Lee says she loves "setting goals and completing them."

Lee came close but did not win the prize, but she did complete her goal of being in good enough shape to run a half marathon.

“Running a half marathon was ridiculously hard,” Lee said. “I was exhausted and tired.”

In recent months, she has run in three, with the help of Julie Sapper and Lisa Reichmann, founders of Run Farther & Faster, a business providing coaching to runners.

Reichmann, of Gaithersburg, who said she is a fan of the show, contacted Lee through Facebook to offer help her train for a half marathon.

Lee had been sent home in November, but the show did not air until early January.

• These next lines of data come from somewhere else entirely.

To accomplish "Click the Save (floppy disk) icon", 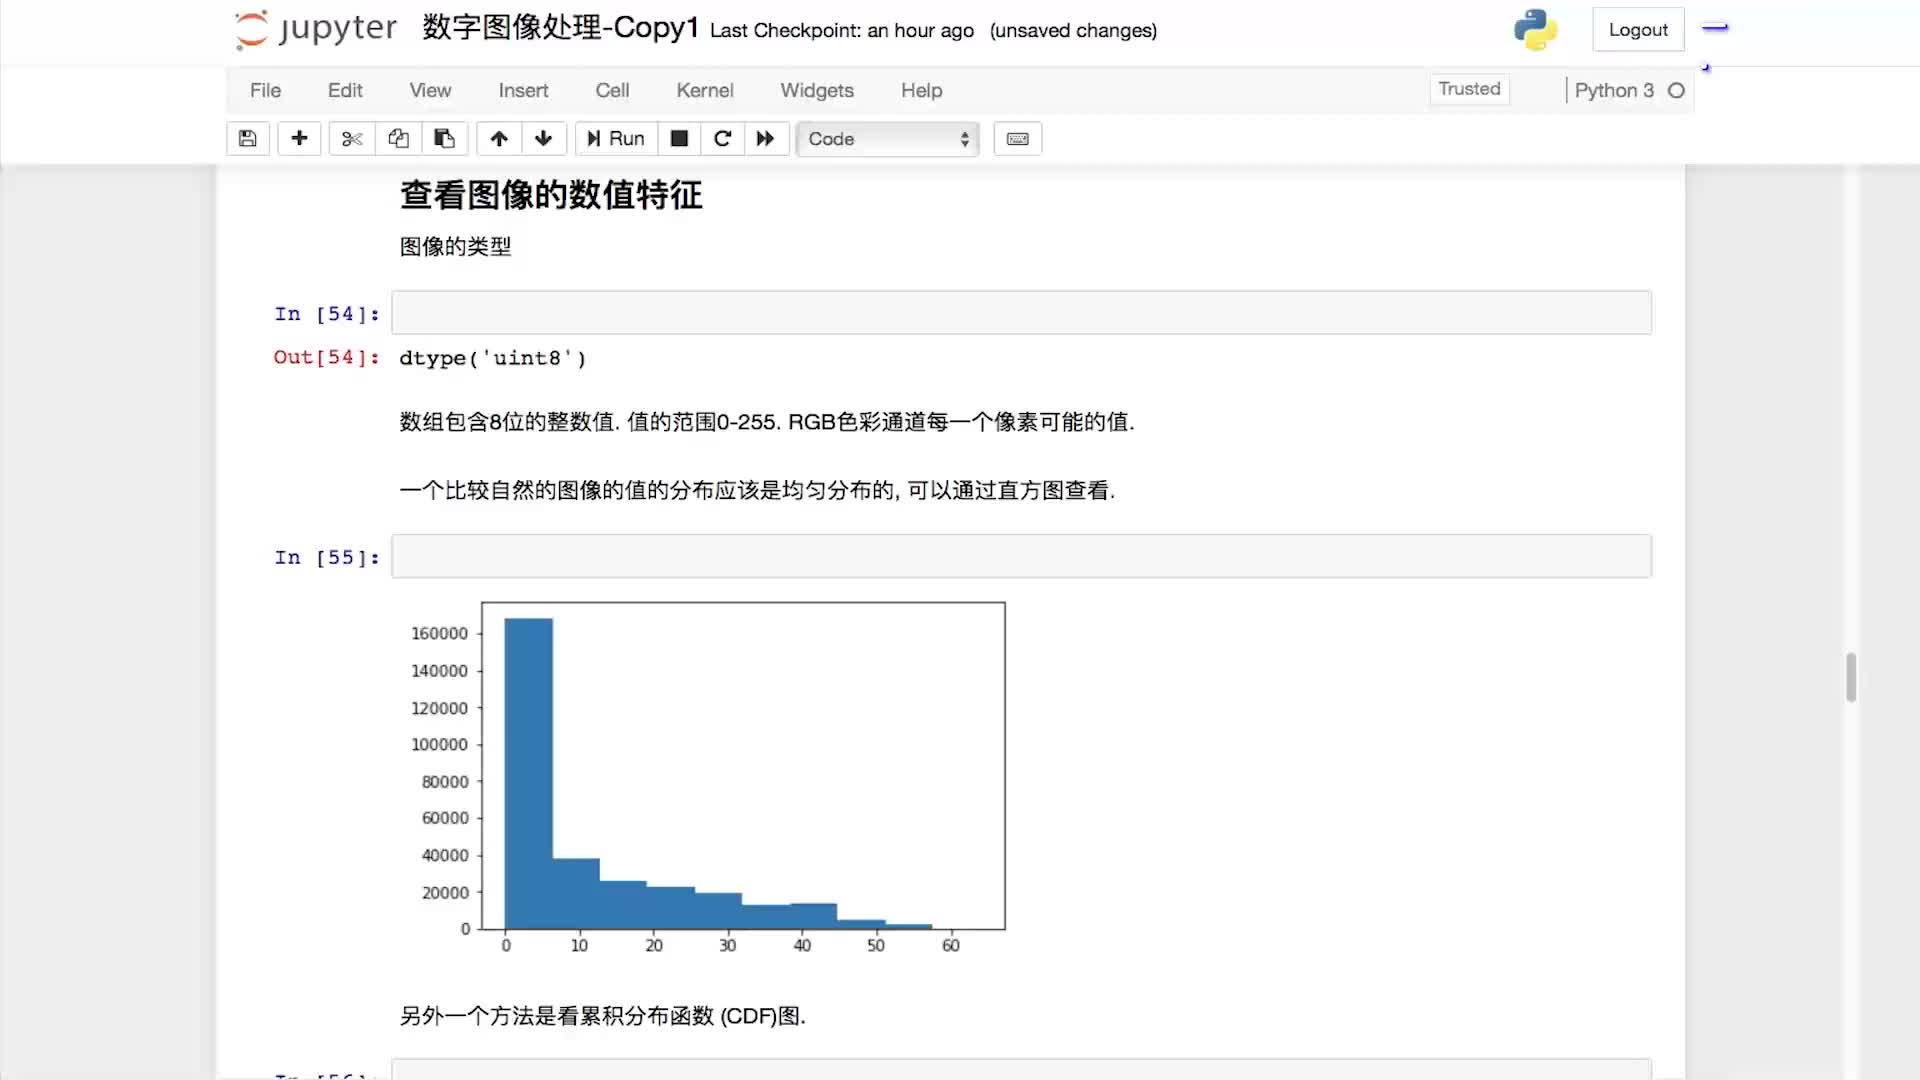I will 247,138.
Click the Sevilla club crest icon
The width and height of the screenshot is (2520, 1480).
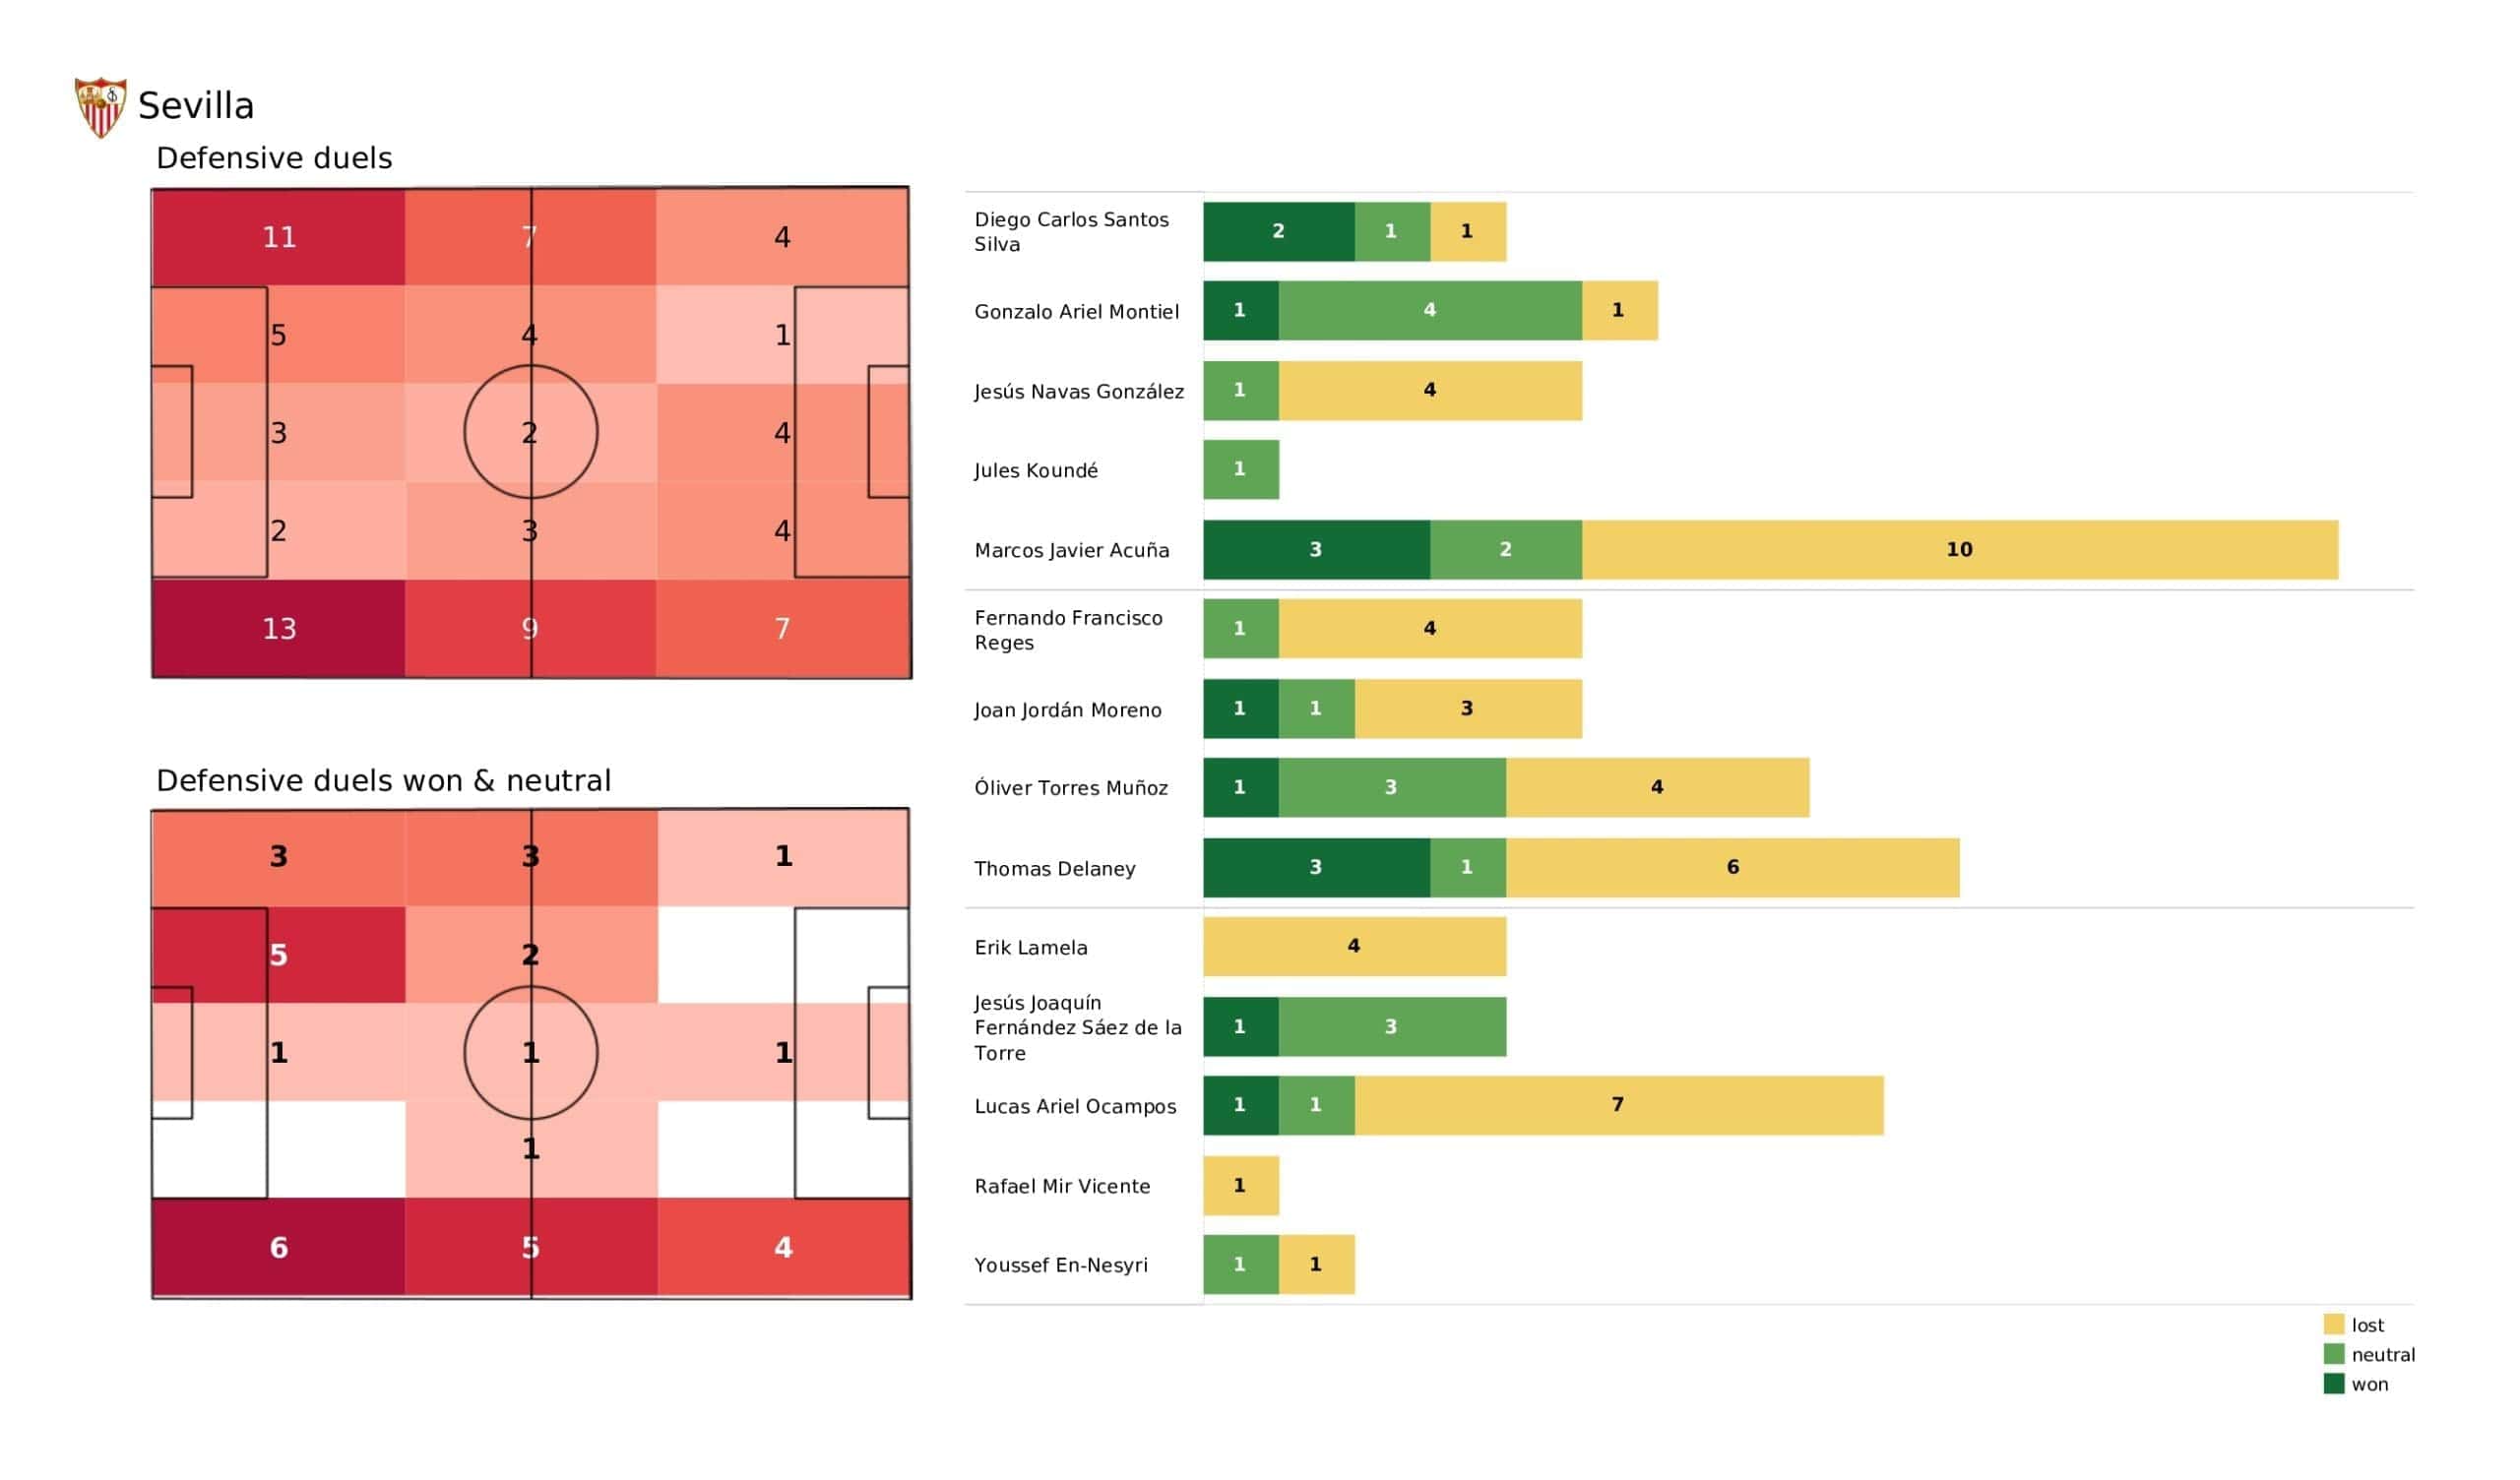pyautogui.click(x=100, y=107)
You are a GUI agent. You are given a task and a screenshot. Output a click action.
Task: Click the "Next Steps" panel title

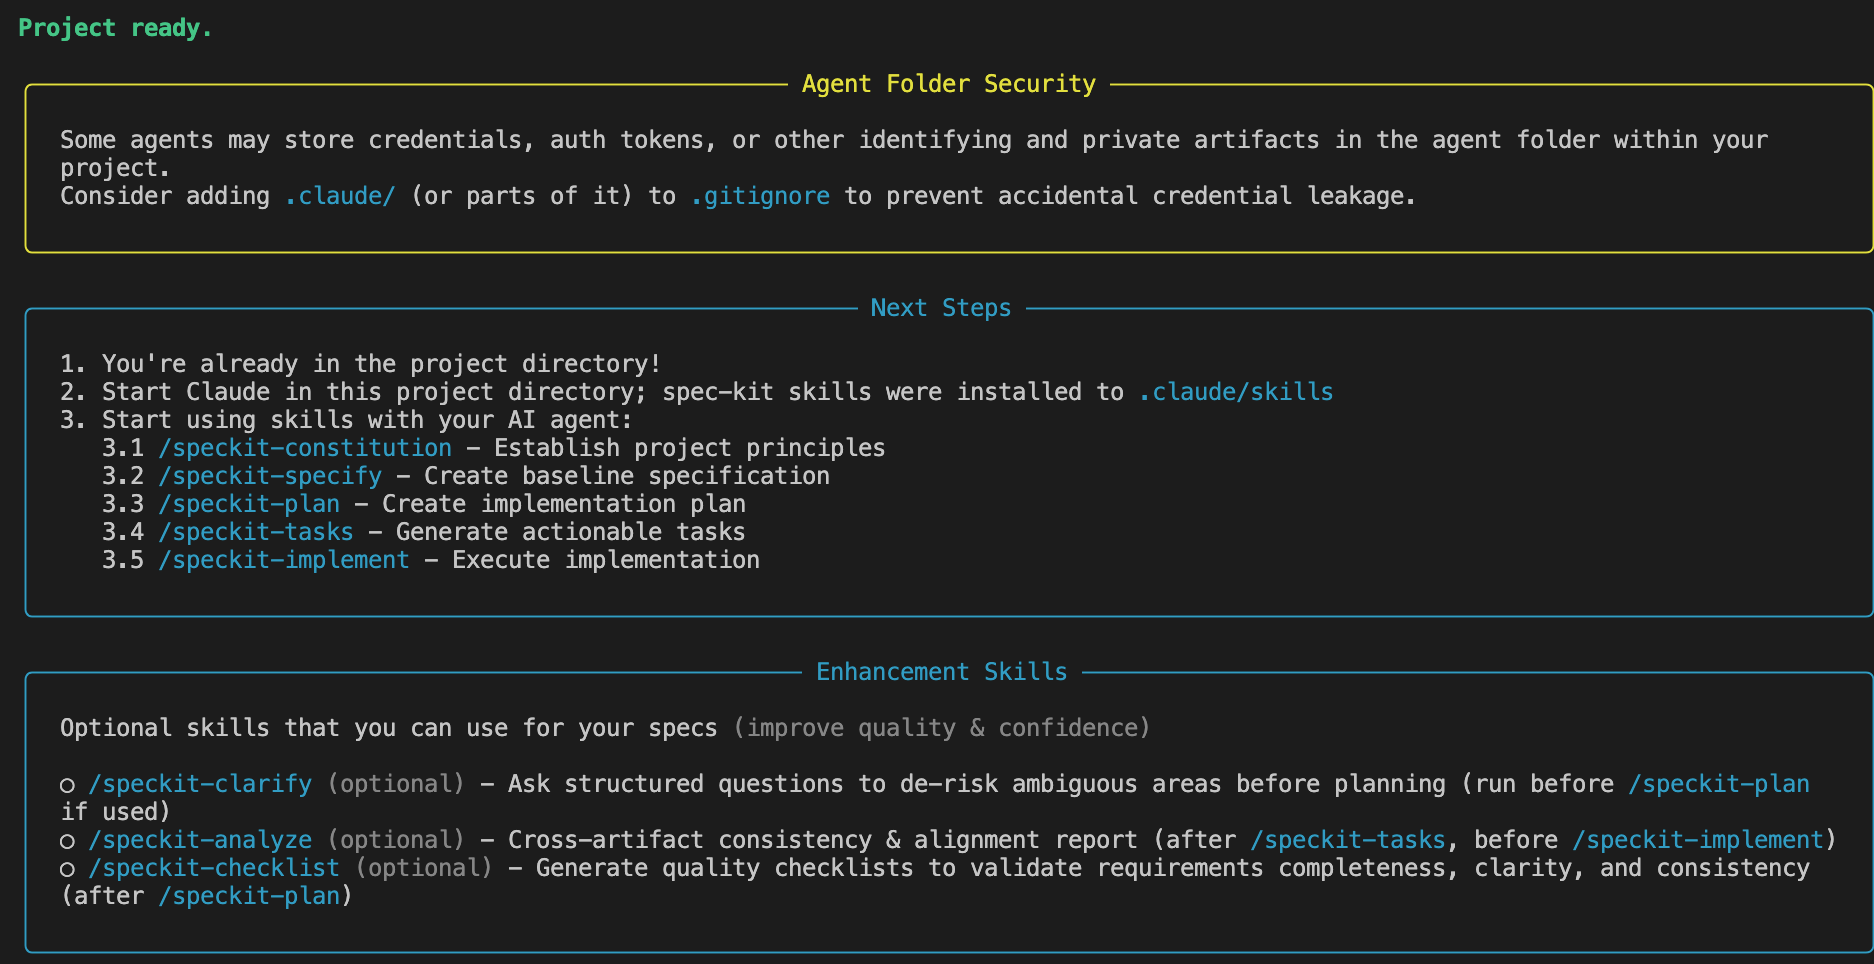tap(940, 308)
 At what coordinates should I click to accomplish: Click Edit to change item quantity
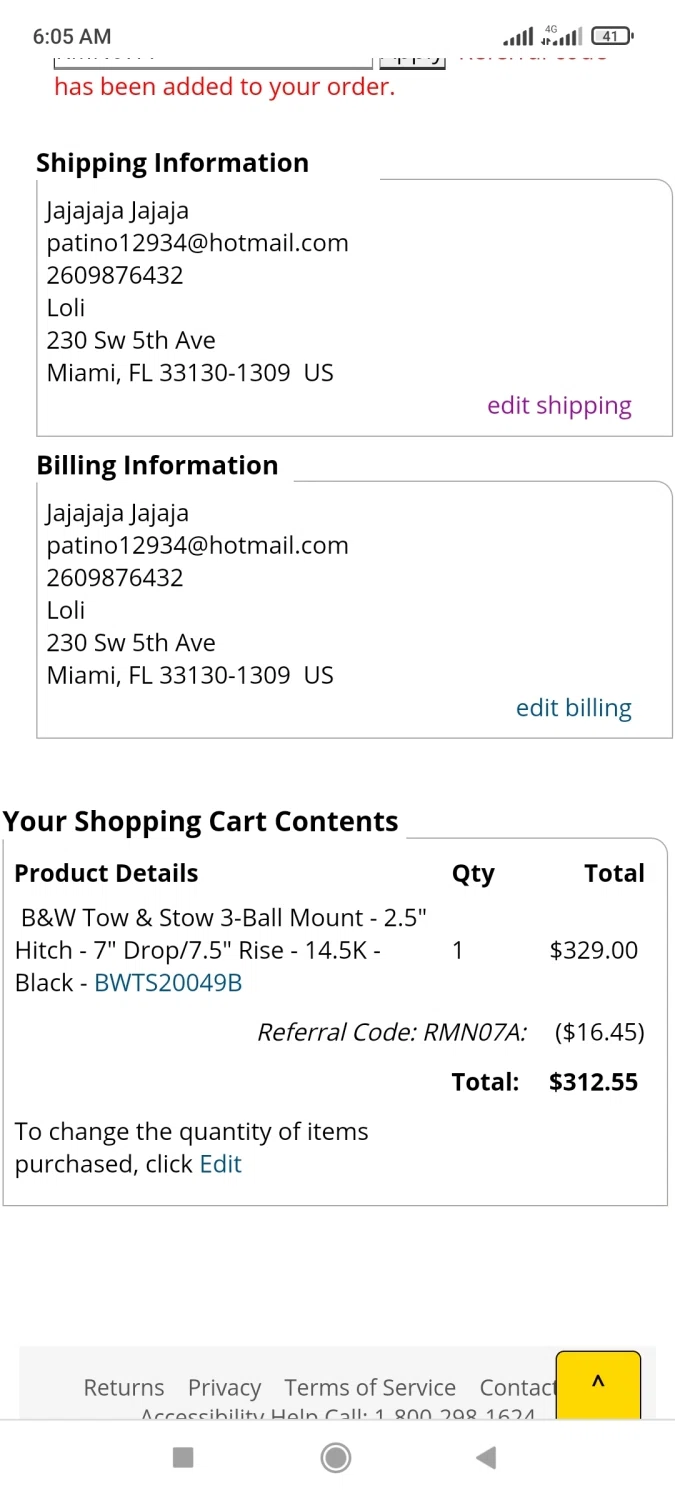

“She wrote back and said she would love some help training,” Reichmann said.
Reichmann and Sapper, a King Farm resident, coached Lee by phone until May 25, when they met for the first time.

The trained lawyers, now stay-at-home-mothers, are competitive runners. A mutual friend introduced them three years ago, and they formed Run Farther & Faster.

“We love to help people get active,” Reichmann said.

They work with groups at , and, on Friday mornings, mothers at B’Nai Israel Congregation in Rockville. Lee gave the B'Nai Israel group advice before they set off on their first 5K run—Jeremy’s Run on Memorial Day in Olney.

Lee moved to Atlanta in January. An exercise physiologist with a master’s degree in cardiac rehabilitation, Dolvett Quince, Lee’s Biggest Loser coach, hired her to work in his Atlanta fitness studio. She recently became a certified personal trainer.

Reichmann and Sapper are now helping Lee train for her first marathon—the Marine Corps Marathon in October in Washington, DC. The B'Nai Israel moms completed the 5K run and left the May 25 class with a maintenance program for the summer.